=== Saved entries ===
□ □ □ □ □ □ □

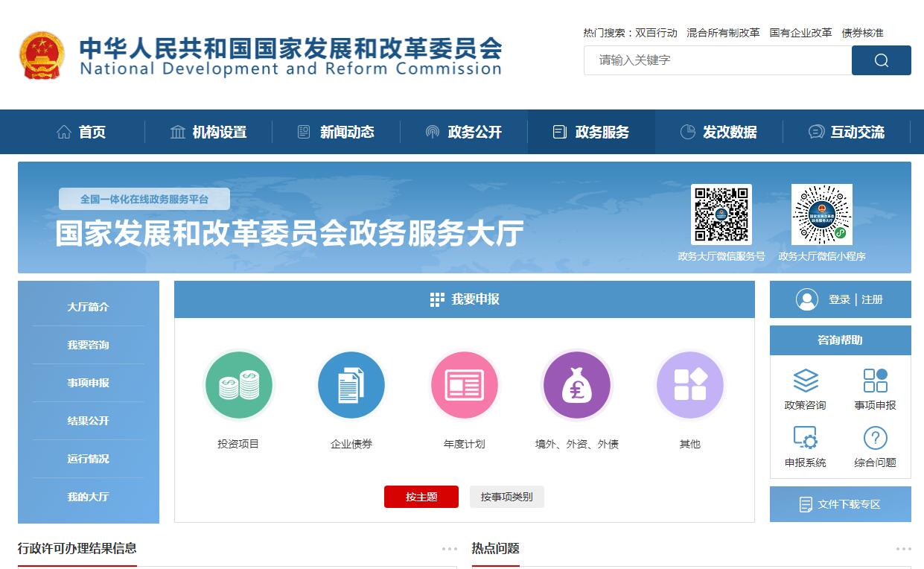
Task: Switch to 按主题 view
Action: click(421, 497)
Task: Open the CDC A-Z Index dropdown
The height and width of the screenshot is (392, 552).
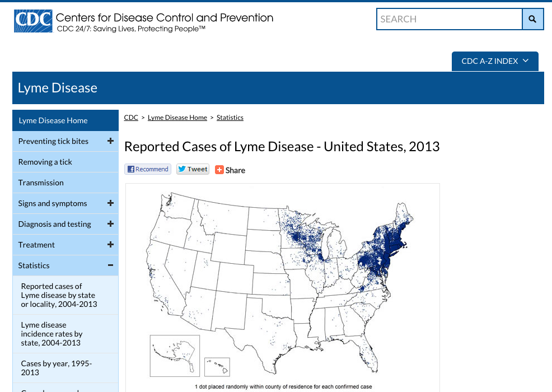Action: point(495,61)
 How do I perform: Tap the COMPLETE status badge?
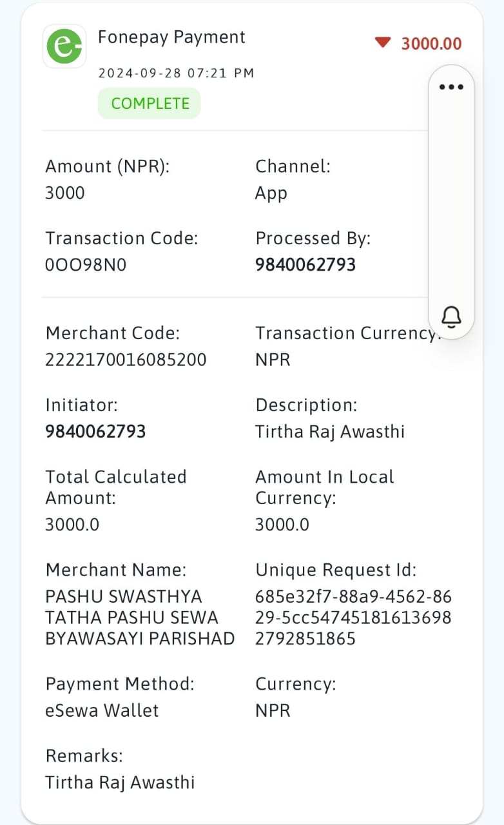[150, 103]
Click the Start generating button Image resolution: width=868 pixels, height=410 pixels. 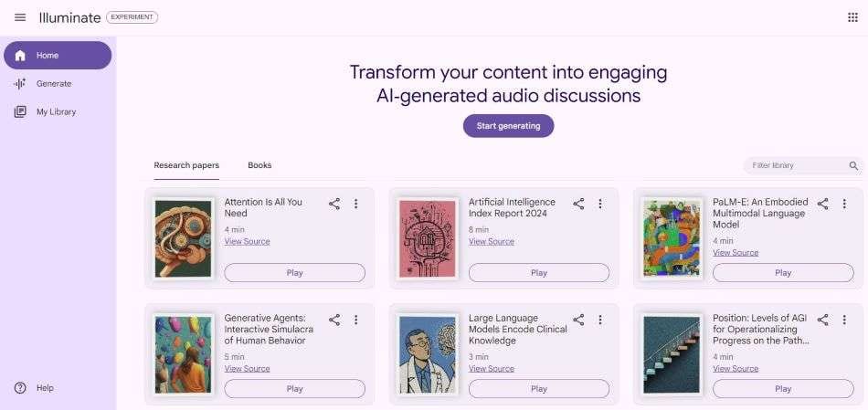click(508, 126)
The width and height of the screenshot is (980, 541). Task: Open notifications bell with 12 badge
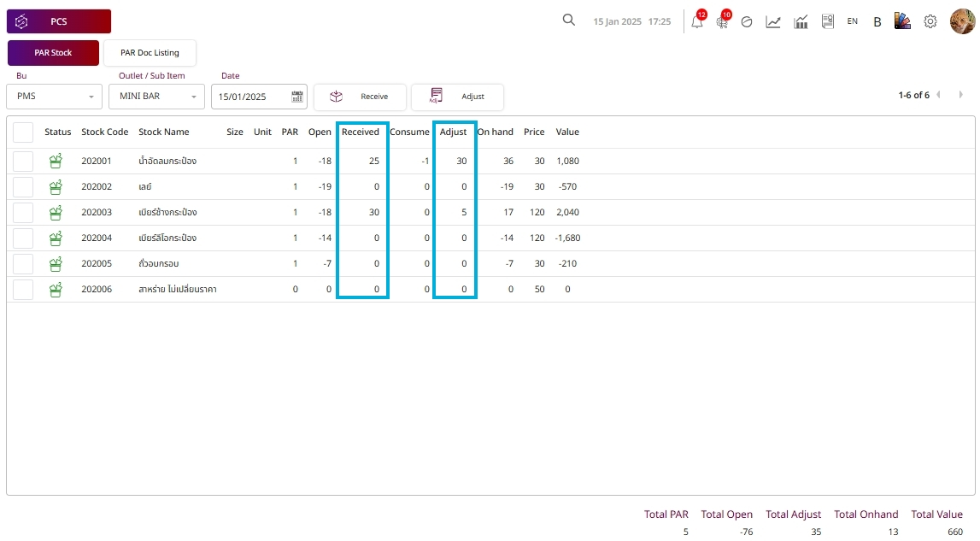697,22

□ □ □ □ □ □ □

=== Work item ===
Copy the final portion of the records: every line from the one containing "The width and" through the last, word for word, without pictures.

=== Result of this exercise ===
The width and height of the screenshot is (980, 541). Task: Open notifications bell with 12 badge
697,22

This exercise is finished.